Each line of the data should be repeated precisely.

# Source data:
+++

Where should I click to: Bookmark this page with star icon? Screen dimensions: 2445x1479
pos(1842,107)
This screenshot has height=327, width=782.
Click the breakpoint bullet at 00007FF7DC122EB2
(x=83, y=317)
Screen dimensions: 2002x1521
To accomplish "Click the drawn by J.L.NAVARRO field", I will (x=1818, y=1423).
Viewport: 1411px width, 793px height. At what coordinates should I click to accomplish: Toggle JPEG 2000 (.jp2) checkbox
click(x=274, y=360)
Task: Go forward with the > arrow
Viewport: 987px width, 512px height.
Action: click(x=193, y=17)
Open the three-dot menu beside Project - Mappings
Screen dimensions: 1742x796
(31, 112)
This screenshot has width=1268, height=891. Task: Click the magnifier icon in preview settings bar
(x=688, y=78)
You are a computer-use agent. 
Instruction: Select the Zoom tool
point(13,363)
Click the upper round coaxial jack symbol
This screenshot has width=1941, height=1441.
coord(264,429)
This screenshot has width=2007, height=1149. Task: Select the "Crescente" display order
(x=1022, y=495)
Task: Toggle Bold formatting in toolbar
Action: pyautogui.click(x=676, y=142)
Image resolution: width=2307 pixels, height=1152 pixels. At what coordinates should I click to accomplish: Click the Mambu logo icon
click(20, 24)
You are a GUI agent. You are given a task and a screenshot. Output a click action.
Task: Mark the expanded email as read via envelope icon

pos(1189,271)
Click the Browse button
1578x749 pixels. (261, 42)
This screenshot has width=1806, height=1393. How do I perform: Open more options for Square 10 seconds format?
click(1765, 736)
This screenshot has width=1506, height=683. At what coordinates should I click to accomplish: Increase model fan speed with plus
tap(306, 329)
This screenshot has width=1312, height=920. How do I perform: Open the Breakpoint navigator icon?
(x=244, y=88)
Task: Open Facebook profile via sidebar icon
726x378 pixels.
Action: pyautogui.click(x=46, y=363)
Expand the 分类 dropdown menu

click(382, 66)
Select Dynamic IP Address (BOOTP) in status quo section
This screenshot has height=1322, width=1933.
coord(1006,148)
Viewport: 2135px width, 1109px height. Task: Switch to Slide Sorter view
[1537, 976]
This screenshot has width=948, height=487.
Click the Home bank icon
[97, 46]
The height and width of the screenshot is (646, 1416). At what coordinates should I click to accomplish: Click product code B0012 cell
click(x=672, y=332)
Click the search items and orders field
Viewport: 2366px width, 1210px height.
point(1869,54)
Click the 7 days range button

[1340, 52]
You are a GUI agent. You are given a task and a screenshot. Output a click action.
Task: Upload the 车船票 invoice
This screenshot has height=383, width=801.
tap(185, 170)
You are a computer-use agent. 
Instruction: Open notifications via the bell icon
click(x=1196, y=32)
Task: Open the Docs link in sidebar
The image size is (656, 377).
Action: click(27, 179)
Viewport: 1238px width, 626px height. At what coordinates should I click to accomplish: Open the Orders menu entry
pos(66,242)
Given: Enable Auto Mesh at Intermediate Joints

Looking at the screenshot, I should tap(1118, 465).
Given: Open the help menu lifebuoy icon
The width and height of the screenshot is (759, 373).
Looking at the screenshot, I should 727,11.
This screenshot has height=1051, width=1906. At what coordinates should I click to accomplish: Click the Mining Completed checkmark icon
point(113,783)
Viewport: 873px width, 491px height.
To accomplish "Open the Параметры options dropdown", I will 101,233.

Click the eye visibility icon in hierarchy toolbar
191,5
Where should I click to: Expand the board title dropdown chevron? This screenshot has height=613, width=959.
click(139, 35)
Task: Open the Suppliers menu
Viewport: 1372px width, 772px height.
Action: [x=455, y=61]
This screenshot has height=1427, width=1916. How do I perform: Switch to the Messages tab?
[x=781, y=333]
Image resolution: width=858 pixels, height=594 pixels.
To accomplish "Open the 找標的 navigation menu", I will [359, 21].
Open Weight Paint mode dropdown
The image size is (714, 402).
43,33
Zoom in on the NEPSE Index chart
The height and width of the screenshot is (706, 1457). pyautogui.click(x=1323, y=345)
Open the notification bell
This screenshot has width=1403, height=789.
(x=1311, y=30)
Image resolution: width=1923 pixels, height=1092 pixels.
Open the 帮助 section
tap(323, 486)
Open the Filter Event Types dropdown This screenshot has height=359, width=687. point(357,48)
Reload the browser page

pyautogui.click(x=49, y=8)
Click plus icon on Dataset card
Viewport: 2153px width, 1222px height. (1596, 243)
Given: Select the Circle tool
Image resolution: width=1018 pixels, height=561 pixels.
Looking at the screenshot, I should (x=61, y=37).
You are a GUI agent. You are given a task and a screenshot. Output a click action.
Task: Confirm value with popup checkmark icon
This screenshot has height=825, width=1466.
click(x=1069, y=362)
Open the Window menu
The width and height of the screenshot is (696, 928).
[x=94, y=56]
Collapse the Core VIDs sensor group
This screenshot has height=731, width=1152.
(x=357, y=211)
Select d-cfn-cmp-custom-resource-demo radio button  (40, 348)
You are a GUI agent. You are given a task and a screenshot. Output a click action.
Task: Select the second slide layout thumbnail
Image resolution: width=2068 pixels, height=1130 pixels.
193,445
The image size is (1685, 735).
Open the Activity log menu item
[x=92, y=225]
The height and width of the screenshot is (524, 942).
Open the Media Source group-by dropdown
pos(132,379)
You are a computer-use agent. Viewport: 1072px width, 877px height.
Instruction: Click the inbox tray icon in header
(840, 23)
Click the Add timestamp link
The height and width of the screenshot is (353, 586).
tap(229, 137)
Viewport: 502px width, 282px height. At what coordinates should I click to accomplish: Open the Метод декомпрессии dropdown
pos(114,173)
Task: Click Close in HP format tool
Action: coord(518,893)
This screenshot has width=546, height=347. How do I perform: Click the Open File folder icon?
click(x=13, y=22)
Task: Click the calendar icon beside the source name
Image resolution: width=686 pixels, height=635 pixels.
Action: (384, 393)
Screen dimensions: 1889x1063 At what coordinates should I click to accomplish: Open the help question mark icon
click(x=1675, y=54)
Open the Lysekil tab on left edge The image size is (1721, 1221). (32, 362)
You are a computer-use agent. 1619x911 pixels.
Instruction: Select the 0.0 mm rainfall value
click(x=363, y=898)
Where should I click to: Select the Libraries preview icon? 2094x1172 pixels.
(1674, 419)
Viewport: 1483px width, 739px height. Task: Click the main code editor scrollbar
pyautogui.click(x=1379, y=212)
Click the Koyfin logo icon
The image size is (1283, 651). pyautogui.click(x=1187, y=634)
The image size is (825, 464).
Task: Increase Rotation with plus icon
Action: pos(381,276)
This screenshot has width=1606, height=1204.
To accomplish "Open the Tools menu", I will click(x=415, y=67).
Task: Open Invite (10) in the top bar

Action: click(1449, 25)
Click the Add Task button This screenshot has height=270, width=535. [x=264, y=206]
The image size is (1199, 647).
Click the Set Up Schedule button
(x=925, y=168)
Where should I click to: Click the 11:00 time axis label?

+++

# SOLUTION BELOW:
Where should I click to: Bookmark this page with star icon? Screen dimensions: 2445x1479
pos(1842,107)
This screenshot has height=327, width=782.
Click the breakpoint bullet at 00007FF7DC122EB2
(x=83, y=317)
Screen dimensions: 2002x1521
To accomplish "Click the drawn by J.L.NAVARRO field", I will (x=1818, y=1423).
Viewport: 1411px width, 793px height. At what coordinates should I click to accomplish: Toggle JPEG 2000 (.jp2) checkbox
click(x=274, y=360)
Task: Go forward with the > arrow
Viewport: 987px width, 512px height.
Action: click(x=193, y=17)
Open the three-dot menu beside Project - Mappings
Screen dimensions: 1742x796
(31, 112)
This screenshot has width=1268, height=891. Task: Click the magnifier icon in preview settings bar
(x=688, y=78)
You are a computer-use agent. 
Instruction: Select the Zoom tool
point(13,363)
Click the upper round coaxial jack symbol
This screenshot has width=1941, height=1441.
coord(264,429)
This screenshot has width=2007, height=1149. Task: Select the "Crescente" display order
(x=1022, y=495)
Task: Toggle Bold formatting in toolbar
Action: pyautogui.click(x=676, y=142)
Image resolution: width=2307 pixels, height=1152 pixels. At what coordinates should I click to accomplish: Click the Mambu logo icon
click(20, 24)
You are a GUI agent. You are given a task and a screenshot. Output a click action.
Task: Mark the expanded email as read via envelope icon

pos(1189,271)
Click the Browse button
1578x749 pixels. (261, 42)
This screenshot has width=1806, height=1393. How do I perform: Open more options for Square 10 seconds format?
click(1765, 736)
This screenshot has width=1506, height=683. At what coordinates should I click to accomplish: Increase model fan speed with plus
tap(306, 329)
This screenshot has width=1312, height=920. How do I perform: Open the Breakpoint navigator icon?
(x=244, y=88)
Task: Open Facebook profile via sidebar icon
726x378 pixels.
Action: pyautogui.click(x=46, y=363)
Expand the 分类 dropdown menu

click(382, 66)
Select Dynamic IP Address (BOOTP) in status quo section
This screenshot has height=1322, width=1933.
coord(1006,148)
Viewport: 2135px width, 1109px height. Task: Switch to Slide Sorter view
[1537, 976]
This screenshot has width=948, height=487.
Click the Home bank icon
[97, 46]
The height and width of the screenshot is (646, 1416). At what coordinates should I click to accomplish: Click product code B0012 cell
click(x=672, y=332)
Click the search items and orders field
Viewport: 2366px width, 1210px height.
point(1869,54)
Click the 7 days range button

[1340, 52]
You are a GUI agent. You are given a task and a screenshot. Output a click action.
Task: Upload the 车船票 invoice
This screenshot has height=383, width=801.
tap(185, 170)
You are a computer-use agent. 
Instruction: Open notifications via the bell icon
click(x=1196, y=32)
Task: Open the Docs link in sidebar
The image size is (656, 377).
Action: click(27, 179)
Viewport: 1238px width, 626px height. At what coordinates should I click to accomplish: Open the Orders menu entry
pos(66,242)
Given: Enable Auto Mesh at Intermediate Joints

Looking at the screenshot, I should tap(1118, 465).
Given: Open the help menu lifebuoy icon
The width and height of the screenshot is (759, 373).
Looking at the screenshot, I should 727,11.
This screenshot has height=1051, width=1906. At what coordinates should I click to accomplish: Click the Mining Completed checkmark icon
point(113,783)
Viewport: 873px width, 491px height.
To accomplish "Open the Параметры options dropdown", I will 101,233.

Click the eye visibility icon in hierarchy toolbar
191,5
Where should I click to: Expand the board title dropdown chevron? This screenshot has height=613, width=959.
click(139, 35)
Task: Open the Suppliers menu
Viewport: 1372px width, 772px height.
Action: [x=455, y=61]
This screenshot has height=1427, width=1916. How do I perform: Switch to the Messages tab?
[x=781, y=333]
Image resolution: width=858 pixels, height=594 pixels.
To accomplish "Open the 找標的 navigation menu", I will [359, 21].
Open Weight Paint mode dropdown
The image size is (714, 402).
43,33
Zoom in on the NEPSE Index chart
The height and width of the screenshot is (706, 1457). pyautogui.click(x=1323, y=345)
Open the notification bell
This screenshot has width=1403, height=789.
(x=1311, y=30)
Image resolution: width=1923 pixels, height=1092 pixels.
Open the 帮助 section
tap(323, 486)
Open the Filter Event Types dropdown This screenshot has height=359, width=687. point(357,48)
Reload the browser page

pyautogui.click(x=49, y=8)
Click plus icon on Dataset card
Viewport: 2153px width, 1222px height. (1596, 243)
Given: Select the Circle tool
Image resolution: width=1018 pixels, height=561 pixels.
Looking at the screenshot, I should (x=61, y=37).
You are a GUI agent. You are given a task and a screenshot. Output a click action.
Task: Confirm value with popup checkmark icon
This screenshot has height=825, width=1466.
click(x=1069, y=362)
Open the Window menu
The width and height of the screenshot is (696, 928).
[x=94, y=56]
Collapse the Core VIDs sensor group
This screenshot has height=731, width=1152.
(x=357, y=211)
Select d-cfn-cmp-custom-resource-demo radio button  (40, 348)
You are a GUI agent. You are given a task and a screenshot. Output a click action.
Task: Select the second slide layout thumbnail
Image resolution: width=2068 pixels, height=1130 pixels.
193,445
The image size is (1685, 735).
Open the Activity log menu item
[x=92, y=225]
The height and width of the screenshot is (524, 942).
Open the Media Source group-by dropdown
pos(132,379)
You are a computer-use agent. Viewport: 1072px width, 877px height.
Instruction: Click the inbox tray icon in header
(840, 23)
Click the Add timestamp link
The height and width of the screenshot is (353, 586).
tap(229, 137)
Viewport: 502px width, 282px height. At what coordinates should I click to accomplish: Open the Метод декомпрессии dropdown
pos(114,173)
Task: Click Close in HP format tool
Action: coord(518,893)
This screenshot has width=546, height=347. How do I perform: Click the Open File folder icon?
click(x=13, y=22)
Task: Click the calendar icon beside the source name
Image resolution: width=686 pixels, height=635 pixels.
Action: (384, 393)
Screen dimensions: 1889x1063 At what coordinates should I click to accomplish: Open the help question mark icon
click(x=1675, y=54)
Open the Lysekil tab on left edge The image size is (1721, 1221). (32, 362)
You are a computer-use agent. 1619x911 pixels.
Instruction: Select the 0.0 mm rainfall value
click(x=363, y=898)
Where should I click to: Select the Libraries preview icon? 2094x1172 pixels.
(1674, 419)
Viewport: 1483px width, 739px height. Task: Click the main code editor scrollbar
pyautogui.click(x=1379, y=212)
Click the Koyfin logo icon
The image size is (1283, 651). pyautogui.click(x=1187, y=634)
The image size is (825, 464).
Task: Increase Rotation with plus icon
Action: pos(381,276)
This screenshot has width=1606, height=1204.
To accomplish "Open the Tools menu", I will click(x=415, y=67).
Task: Open Invite (10) in the top bar

Action: click(1449, 25)
Click the Add Task button This screenshot has height=270, width=535. [x=264, y=206]
The image size is (1199, 647).
Click the Set Up Schedule button
(x=925, y=168)
Where should I click to: Click the 11:00 time axis label?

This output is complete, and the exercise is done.